⚡ SimplePIC3D CUDA Parallelization

High-performance GPU parallelization of the Particle-in-Cell (PIC) method for plasma physics simulations. Achieves ~10x speedup over serial implementation through CUDA optimization techniques.

📖 Overview

This project implements CUDA parallelization of the simplePIC3D electrostatic plasma simulation code. The Particle-in-Cell method is a fundamental technique in computational physics for simulating plasma dynamics and particle systems.

Key Achievement: Reduced execution time from 11.02 seconds (serial) to 1.15 seconds (CUDA Standard) for 10 simulation steps with 400 particles.

The PIC Method

The simulation models plasma dynamics through the interaction between electromagnetic fields and charged particles (ions and electrons). The algorithm follows a main loop:

Particles → Grid: Interpolate particle charge density to grid
Field Solver: Compute electric field using Poisson's equation (FFT-based)
Grid → Particles: Interpolate electric field back to particle positions
Particle Mover: Update particle velocities and positions using leap-frog integration

🏗️ Implementation Versions

Core Implementations

Version	Description	Memory Model	Performance
Unified	Straightforward CUDA parallelization using Unified Memory	Unified Memory	1.21s (128x1x1)
Standard	Explicit host/device memory management	Standard CUDA	1.15s (128x1x1)

Advanced Optimizations

Version	Technique	Key Benefit
Atomic-Free Privatization	Local memory for particle contributions	Reduced atomic operations, higher arithmetic intensity (14.01 FLOP/byte)
Atomic-Free Coarsening	Process 32 particles per thread	Massive speedup: 0.75ms vs 13.13ms baseline
Atomic-Free Aggregation	Batch updates to global memory	Moderate arithmetic intensity (8.09 FLOP/byte)

🚀 Performance Results

Execution Time Comparison

Serial (Intel Xeon Gold 5118):  11.02 seconds
CUDA Unified (128x1x1):          1.21 seconds  (~9x speedup)
CUDA Standard (128x1x1):         1.15 seconds  (~10x speedup)

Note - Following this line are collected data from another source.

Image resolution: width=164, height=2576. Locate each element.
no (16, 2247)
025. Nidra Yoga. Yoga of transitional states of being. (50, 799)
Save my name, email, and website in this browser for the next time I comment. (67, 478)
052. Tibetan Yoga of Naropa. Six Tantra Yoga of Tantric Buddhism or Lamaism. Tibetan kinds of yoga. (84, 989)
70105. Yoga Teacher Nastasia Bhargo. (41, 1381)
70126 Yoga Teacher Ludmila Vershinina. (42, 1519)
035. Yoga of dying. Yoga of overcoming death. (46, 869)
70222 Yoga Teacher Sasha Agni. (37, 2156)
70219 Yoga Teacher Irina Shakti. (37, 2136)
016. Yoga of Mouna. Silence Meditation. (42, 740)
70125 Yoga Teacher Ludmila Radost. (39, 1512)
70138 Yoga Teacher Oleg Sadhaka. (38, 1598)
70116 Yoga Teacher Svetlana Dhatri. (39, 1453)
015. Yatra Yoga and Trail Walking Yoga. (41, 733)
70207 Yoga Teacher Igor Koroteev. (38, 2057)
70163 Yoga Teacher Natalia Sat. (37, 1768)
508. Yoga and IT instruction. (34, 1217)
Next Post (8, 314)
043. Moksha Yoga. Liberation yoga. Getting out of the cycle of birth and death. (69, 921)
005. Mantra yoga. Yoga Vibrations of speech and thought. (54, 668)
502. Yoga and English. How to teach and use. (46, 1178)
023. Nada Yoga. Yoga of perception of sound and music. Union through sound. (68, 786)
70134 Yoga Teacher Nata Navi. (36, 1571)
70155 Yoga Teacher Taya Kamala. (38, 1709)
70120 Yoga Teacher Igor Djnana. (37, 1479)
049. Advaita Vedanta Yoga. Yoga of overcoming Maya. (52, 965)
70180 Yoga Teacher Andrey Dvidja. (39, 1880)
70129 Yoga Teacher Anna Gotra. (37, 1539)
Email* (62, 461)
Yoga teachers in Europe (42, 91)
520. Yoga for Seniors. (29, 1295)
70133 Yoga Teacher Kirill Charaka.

Key Kernel Performance (Standard 512x1x1)

Kernel	Time (ms)	AI (FLOP/byte)	Performance (GFLOP/s)	Warp Occ. (%)
particles2Grid (Coarsening)	0.75	0.40	204.08	31.74
updateParticleVelocity	154.37	1.79	1358.54	63.03
updateParticlePosition	0.144	0.08	68.34	87.66
solvePoissonFourier	6.27	5.79	489.89	23.82

Scalability Insights

Small datasets (50-100 particles): Standard memory performs better
Large datasets (200-400 particles): Unified memory shows performance advantages
Optimal block size: Generally 512 threads for best balance of occupancy and execution time
Coarsening optimization: Best overall performance improvement (~17x faster than baseline)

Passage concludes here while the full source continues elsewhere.